Download or read book Abina and the Important Men written by Trevor R. Getz and published by Oxford University Press, USA. This book was released on 2016 with total page 238 pages. Available in PDF, EPUB and Kindle. Book excerpt: This is an illustrated "graphic history" based on an 1876 court transcript of a West African woman named Abina, who was wrongfully enslaved and took her case to court. The main scenes of the story take place in the courtroom, where Abina strives to convince a series of "important men"--A British judge, two Euro-African attorneys, a wealthy African country "gentleman," and a jury of local leaders --that her rights matter.--Publisher description.

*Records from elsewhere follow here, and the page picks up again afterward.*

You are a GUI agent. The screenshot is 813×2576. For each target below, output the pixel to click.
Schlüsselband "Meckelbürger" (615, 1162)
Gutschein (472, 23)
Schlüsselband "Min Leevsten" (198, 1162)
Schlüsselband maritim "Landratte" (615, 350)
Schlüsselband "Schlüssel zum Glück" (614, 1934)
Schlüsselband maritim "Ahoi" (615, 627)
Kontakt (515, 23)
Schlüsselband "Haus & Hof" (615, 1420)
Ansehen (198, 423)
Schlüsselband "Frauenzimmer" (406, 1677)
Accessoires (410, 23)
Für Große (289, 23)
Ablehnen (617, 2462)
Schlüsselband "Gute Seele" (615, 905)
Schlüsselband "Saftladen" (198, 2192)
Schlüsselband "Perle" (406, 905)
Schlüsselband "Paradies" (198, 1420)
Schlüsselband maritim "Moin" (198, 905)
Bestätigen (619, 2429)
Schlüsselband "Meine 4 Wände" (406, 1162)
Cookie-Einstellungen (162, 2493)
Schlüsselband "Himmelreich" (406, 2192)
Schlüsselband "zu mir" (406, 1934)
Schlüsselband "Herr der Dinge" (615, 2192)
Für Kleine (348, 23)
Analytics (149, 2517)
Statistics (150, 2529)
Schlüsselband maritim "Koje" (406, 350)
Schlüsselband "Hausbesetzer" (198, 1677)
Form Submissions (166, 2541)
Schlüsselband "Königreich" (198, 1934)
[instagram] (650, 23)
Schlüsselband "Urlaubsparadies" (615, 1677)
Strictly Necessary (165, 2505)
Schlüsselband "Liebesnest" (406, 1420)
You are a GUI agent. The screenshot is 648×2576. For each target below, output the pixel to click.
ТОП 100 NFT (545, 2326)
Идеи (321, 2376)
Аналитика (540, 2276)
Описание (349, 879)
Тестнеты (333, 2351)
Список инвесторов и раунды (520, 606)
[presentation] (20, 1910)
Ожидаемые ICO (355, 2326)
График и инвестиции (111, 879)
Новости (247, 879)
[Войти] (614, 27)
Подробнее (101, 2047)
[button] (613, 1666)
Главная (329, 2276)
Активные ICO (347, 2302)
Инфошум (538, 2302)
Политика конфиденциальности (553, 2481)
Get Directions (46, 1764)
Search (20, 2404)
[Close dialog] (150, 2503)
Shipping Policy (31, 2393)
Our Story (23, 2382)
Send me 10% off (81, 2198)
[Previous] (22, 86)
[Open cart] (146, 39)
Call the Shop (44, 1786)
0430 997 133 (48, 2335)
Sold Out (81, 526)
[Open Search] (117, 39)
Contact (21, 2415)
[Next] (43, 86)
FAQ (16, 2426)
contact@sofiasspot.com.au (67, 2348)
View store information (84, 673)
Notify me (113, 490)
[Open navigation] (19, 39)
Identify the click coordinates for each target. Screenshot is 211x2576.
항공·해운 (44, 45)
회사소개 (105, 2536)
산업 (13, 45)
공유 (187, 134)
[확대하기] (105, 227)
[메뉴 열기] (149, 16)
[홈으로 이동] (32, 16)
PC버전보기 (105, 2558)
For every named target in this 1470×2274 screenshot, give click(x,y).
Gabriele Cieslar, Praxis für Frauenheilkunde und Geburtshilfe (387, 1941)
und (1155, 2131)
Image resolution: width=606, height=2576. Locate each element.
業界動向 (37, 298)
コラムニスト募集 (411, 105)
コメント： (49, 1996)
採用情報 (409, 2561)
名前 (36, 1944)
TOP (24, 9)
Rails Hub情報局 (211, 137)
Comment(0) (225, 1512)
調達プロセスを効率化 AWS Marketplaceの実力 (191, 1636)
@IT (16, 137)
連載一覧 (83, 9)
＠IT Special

Book The First Farmers of Europe

Download or read book The First Farmers of Europe written by Stephen Shennan and published by Cambridge University Press. This book was released on 2018-05-03 with total page 274 pages. Available in PDF, EPUB and Kindle. Book excerpt: Knowledge of the origin and spread of farming has been revolutionised in recent years by the application of new scientific techniques, especially the analysis of ancient DNA from human genomes. In this book, Stephen Shennan presents the latest research on the spread of farming by archaeologists, geneticists and other archaeological scientists. He shows that it resulted from a population expansion from present-day Turkey. Using ideas from the disciplines of human behavioural ecology and cultural evolution, he explains how this process took place. The expansion was not the result of 'population pressure' but of the opportunities for increased fertility by colonising new regions that farming offered. The knowledge and resources for the farming 'niche' were passed on from parents to their children. However, Shennan demonstrates that the demographic patterns associated with the spread of farming resulted in population booms and busts, not continuous expansion.

Book The Urban Forager

    Book Details:
  • Author : Elisa Callow
  • Publisher :
  • Release : 2019
  • ISBN : 9781945551420
  • Pages : 224 pages

Download or read book The Urban Forager written by Elisa Callow and published by . This book was released on 2019 with total page 224 pages. Available in PDF, EPUB and Kindle. Book excerpt: The Urban Forager showcases one of California’s richest and most rapidly expanding culinary cultures: the eastside of Los Angeles. Food makers representing the eastside’s diverse traditions share beloved personal recipes, ingredients, innovations, and neighborhood resources. A hands-on, stunningly photographed collection of inspiring recipes, profiles, and references for novice and adventurous home cooks and the culinarily curious, it includes conversations with Sumi Chang (Europane) and Minh Phan (Porridge and Puffs), as well as such acclaimed home cooks as Mario Rodriguez, Rumi Mahmood, and Jack Aghoian. Part cookbook, part guide to foraging the best LA has to offer, The Urban Forager is a compelling bridge to the unfamiliar, inspiring readers to enrich their culinary repertoire with delicious new discoveries.